* [Requirement 1]
In the records, copy out exactly the lines from the one containing "Task: Sort by the 流量占比 column arrow" through the one containing "I will 651,310.", both included.

Almost every day we read and hear about the impending demise of radio. Terrestrial radio. The radio we’ve all enjoyed and depended on for the past 85 years.

It’s about to be eclipsed and replaced by other digital wireless delivery services popping up all over: satellite radio, iPods, wireless Internet and cellphones with streaming Web content. With all these choices, radio surely will be swept away to the ash heap of antiquated technology.

If you spend time lurking around online radio listservers, you’ll get a sense of the prevailing attitude. Accomplished radio vets, usually engineers, are predicting radio is not long for the modern world. Some even hope aloud that they can make it to retirement before their jobs and stations disappear.

GADGETS GALORE

Much of the apprehension grows from the gadgets spawned by the Internet revolution over the past few years. Ever since Web access became portable in a small package, the concern that radio is in deep trouble has deepened in the minds of many.

The younger generation traditionally has been quick to acquire and use the latest personal electronic devices. Many of these devices enable the user to store and play content historically provided by radio, now also conveyed through other means. Favorite songs, news, information and even talk can be delivered in a small portable device that is no longer a radio.

There’s nothing new about this trend. Younger demos and techies are the first to embrace consumer electronics innovations. It happened with 45 records, 8-track tapes, cassettes, CDs, Walkmans, Gameboys, PCs, PDAs, cell phones and now iPods. The latest gizmo brings acceptance and status within peer groups.

CALL THE MORTICIAN

Ask typical 18-year-olds and they will tell you radio is passé. It’s not cool, it’s virtually irrelevant. What is cool is to proclaim that they never listen to radio.

They get music from file-sharing downloads and listen to it on iPods. Their main sources of infotainment are television and the Internet.

AM radio, you ask? Those who even know what it is will tell you their grandparents might still listen to it.

If you believe critics who say such mass-media consumption habits will remain pretty much the same as young consumers age, it doesn’t look good for radio. May as well write the epitaph and get ready to close the book on its storied history.

Not so fast there, digithead.

Those who subscribe to this theory, and are a part of it, are too far inside the modern digital media forest to see the trees. Like trees, people grow up and branch out. Their interests become more varied as they discover other diversions and leisure-time pursuits.

They start doing other things with their free time besides cruising the Net, IM’ing and keeping their iPods freshened up. In the old days they would have cruised the drag, hung out on the phone, read books and listened to records.

To paraphrase Yogi Berra: similar but just a little different.

* [Provided records]
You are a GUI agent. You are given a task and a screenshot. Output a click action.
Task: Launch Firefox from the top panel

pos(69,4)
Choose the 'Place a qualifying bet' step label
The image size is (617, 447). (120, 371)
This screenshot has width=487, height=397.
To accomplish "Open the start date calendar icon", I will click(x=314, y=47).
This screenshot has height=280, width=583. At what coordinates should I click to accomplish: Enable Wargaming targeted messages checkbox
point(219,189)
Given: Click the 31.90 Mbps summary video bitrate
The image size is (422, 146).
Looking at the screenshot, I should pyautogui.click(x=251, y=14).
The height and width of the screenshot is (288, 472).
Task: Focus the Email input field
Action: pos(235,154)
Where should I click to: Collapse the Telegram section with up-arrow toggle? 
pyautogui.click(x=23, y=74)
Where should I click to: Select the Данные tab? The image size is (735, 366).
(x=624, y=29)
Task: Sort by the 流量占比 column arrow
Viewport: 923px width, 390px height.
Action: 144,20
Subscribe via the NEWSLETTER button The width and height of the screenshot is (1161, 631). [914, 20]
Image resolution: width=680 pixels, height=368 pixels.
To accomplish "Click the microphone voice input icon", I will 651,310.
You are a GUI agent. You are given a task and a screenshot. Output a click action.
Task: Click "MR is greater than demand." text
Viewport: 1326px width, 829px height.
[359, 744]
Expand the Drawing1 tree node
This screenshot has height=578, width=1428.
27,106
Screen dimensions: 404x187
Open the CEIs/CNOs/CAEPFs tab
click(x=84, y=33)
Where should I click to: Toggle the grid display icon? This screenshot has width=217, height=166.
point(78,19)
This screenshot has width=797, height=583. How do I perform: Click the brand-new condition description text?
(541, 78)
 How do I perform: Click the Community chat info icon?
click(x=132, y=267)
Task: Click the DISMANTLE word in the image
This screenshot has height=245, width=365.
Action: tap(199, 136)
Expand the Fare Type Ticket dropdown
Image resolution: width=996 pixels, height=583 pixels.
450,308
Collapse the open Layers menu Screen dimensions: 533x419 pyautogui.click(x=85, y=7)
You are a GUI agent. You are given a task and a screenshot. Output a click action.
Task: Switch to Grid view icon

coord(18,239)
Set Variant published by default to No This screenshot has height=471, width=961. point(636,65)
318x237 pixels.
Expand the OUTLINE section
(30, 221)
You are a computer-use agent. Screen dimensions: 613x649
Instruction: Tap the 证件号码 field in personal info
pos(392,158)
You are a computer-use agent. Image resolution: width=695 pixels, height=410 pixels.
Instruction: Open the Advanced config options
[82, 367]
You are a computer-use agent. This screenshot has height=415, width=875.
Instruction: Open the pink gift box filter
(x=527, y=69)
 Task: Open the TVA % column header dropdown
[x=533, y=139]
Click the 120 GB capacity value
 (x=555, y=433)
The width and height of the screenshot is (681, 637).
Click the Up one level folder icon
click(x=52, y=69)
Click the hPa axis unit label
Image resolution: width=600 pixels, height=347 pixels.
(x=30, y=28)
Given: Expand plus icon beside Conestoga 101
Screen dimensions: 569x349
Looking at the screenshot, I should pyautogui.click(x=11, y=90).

* [Requirement 2]
List every digital wireless delivery service that the piece on radio's future says is about to eclipse and replace terrestrial radio.

* [Correct response 1]
Task: Sort by the 流量占比 column arrow
Viewport: 923px width, 390px height.
Action: 144,20
Subscribe via the NEWSLETTER button The width and height of the screenshot is (1161, 631). [914, 20]
Image resolution: width=680 pixels, height=368 pixels.
To accomplish "Click the microphone voice input icon", I will 651,310.

* [Correct response 2]
- satellite radio
- iPods
- wireless Internet
- cellphones with streaming Web content